— BEGIN DATA TO USE —

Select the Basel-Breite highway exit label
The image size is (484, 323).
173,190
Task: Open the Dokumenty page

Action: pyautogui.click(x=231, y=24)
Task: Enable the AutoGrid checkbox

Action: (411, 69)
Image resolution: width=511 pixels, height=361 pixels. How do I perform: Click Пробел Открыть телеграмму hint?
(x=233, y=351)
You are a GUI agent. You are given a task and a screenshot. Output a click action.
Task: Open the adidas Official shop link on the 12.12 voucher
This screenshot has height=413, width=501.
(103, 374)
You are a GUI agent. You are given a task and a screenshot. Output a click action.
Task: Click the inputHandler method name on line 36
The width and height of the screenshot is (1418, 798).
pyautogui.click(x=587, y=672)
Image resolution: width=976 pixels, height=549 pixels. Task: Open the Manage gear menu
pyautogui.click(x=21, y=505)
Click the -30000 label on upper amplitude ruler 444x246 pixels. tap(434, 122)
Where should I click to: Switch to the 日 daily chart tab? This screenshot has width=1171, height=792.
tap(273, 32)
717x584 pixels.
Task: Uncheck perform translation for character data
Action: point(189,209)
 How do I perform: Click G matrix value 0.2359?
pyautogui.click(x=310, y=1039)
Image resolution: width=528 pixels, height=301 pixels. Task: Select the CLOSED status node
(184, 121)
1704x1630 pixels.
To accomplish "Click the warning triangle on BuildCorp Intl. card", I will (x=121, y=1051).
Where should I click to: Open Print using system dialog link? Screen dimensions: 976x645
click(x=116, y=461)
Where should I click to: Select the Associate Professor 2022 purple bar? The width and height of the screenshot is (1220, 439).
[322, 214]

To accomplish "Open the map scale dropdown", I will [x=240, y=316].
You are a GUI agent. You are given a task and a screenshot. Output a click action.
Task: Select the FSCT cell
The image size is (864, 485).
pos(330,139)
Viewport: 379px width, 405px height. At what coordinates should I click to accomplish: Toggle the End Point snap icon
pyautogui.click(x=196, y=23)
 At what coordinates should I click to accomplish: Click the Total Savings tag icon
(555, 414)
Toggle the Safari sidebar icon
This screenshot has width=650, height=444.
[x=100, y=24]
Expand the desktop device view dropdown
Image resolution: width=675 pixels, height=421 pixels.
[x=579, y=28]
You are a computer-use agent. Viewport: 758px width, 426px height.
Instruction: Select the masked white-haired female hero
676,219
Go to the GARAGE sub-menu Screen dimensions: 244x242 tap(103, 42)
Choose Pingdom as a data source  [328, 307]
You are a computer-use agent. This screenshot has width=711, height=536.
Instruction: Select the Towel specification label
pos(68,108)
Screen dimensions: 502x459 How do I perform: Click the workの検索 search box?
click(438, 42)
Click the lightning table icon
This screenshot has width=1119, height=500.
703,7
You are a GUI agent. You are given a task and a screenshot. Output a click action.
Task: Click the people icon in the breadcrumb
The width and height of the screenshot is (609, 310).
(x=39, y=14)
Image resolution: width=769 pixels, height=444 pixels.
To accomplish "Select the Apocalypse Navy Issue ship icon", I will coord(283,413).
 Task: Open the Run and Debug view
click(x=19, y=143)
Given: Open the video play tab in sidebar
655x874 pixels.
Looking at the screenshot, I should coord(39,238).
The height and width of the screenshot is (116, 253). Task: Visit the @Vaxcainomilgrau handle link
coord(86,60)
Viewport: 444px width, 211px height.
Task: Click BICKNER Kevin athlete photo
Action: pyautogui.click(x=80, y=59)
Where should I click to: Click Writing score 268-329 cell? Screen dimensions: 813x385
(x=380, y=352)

— END DATA TO USE —

**GIVEN INSTRUCTION:** Render every line of the records above as a numbered list, omitting any blank lines.

**ANSWER TO THE EXERCISE:**
1. Select the Basel-Breite highway exit label
2. The image size is (484, 323).
3. 173,190
4. Task: Open the Dokumenty page
5. Action: pyautogui.click(x=231, y=24)
6. Task: Enable the AutoGrid checkbox
7. Action: (411, 69)
8. Image resolution: width=511 pixels, height=361 pixels. How do I perform: Click Пробел Открыть телеграмму hint?
9. (x=233, y=351)
10. You are a GUI agent. You are given a task and a screenshot. Output a click action.
11. Task: Open the adidas Official shop link on the 12.12 voucher
12. This screenshot has height=413, width=501.
13. (103, 374)
14. You are a GUI agent. You are given a task and a screenshot. Output a click action.
15. Task: Click the inputHandler method name on line 36
16. The width and height of the screenshot is (1418, 798).
17. pyautogui.click(x=587, y=672)
18. Image resolution: width=976 pixels, height=549 pixels. Task: Open the Manage gear menu
19. pyautogui.click(x=21, y=505)
20. Click the -30000 label on upper amplitude ruler 444x246 pixels. tap(434, 122)
21. Where should I click to: Switch to the 日 daily chart tab? This screenshot has width=1171, height=792.
22. tap(273, 32)
23. 717x584 pixels.
24. Task: Uncheck perform translation for character data
25. Action: point(189,209)
26.  How do I perform: Click G matrix value 0.2359?
27. pyautogui.click(x=310, y=1039)
28. Image resolution: width=528 pixels, height=301 pixels. Task: Select the CLOSED status node
29. (184, 121)
30. 1704x1630 pixels.
31. To accomplish "Click the warning triangle on BuildCorp Intl. card", I will (x=121, y=1051).
32. Where should I click to: Open Print using system dialog link? Screen dimensions: 976x645
33. click(x=116, y=461)
34. Where should I click to: Select the Associate Professor 2022 purple bar? The width and height of the screenshot is (1220, 439).
35. [322, 214]
36. To accomplish "Open the map scale dropdown", I will [x=240, y=316].
37. You are a GUI agent. You are given a task and a screenshot. Output a click action.
38. Task: Select the FSCT cell
39. The image size is (864, 485).
40. pos(330,139)
41. Viewport: 379px width, 405px height. At what coordinates should I click to accomplish: Toggle the End Point snap icon
42. pyautogui.click(x=196, y=23)
43.  At what coordinates should I click to accomplish: Click the Total Savings tag icon
44. (555, 414)
45. Toggle the Safari sidebar icon
46. This screenshot has width=650, height=444.
47. [x=100, y=24]
48. Expand the desktop device view dropdown
49. Image resolution: width=675 pixels, height=421 pixels.
50. [x=579, y=28]
51. You are a computer-use agent. Viewport: 758px width, 426px height.
52. Instruction: Select the masked white-haired female hero
53. 676,219
54. Go to the GARAGE sub-menu Screen dimensions: 244x242 tap(103, 42)
55. Choose Pingdom as a data source  [328, 307]
56. You are a computer-use agent. This screenshot has width=711, height=536.
57. Instruction: Select the Towel specification label
58. pos(68,108)
59. Screen dimensions: 502x459 How do I perform: Click the workの検索 search box?
60. click(438, 42)
61. Click the lightning table icon
62. This screenshot has width=1119, height=500.
63. 703,7
64. You are a GUI agent. You are given a task and a screenshot. Output a click action.
65. Task: Click the people icon in the breadcrumb
66. The width and height of the screenshot is (609, 310).
67. (x=39, y=14)
68. Image resolution: width=769 pixels, height=444 pixels.
69. To accomplish "Select the Apocalypse Navy Issue ship icon", I will coord(283,413).
70.  Task: Open the Run and Debug view
71. click(x=19, y=143)
72. Given: Open the video play tab in sidebar
73. 655x874 pixels.
74. Looking at the screenshot, I should coord(39,238).
75. The height and width of the screenshot is (116, 253). Task: Visit the @Vaxcainomilgrau handle link
76. coord(86,60)
77. Viewport: 444px width, 211px height.
78. Task: Click BICKNER Kevin athlete photo
79. Action: pyautogui.click(x=80, y=59)
80. Where should I click to: Click Writing score 268-329 cell? Screen dimensions: 813x385
81. (x=380, y=352)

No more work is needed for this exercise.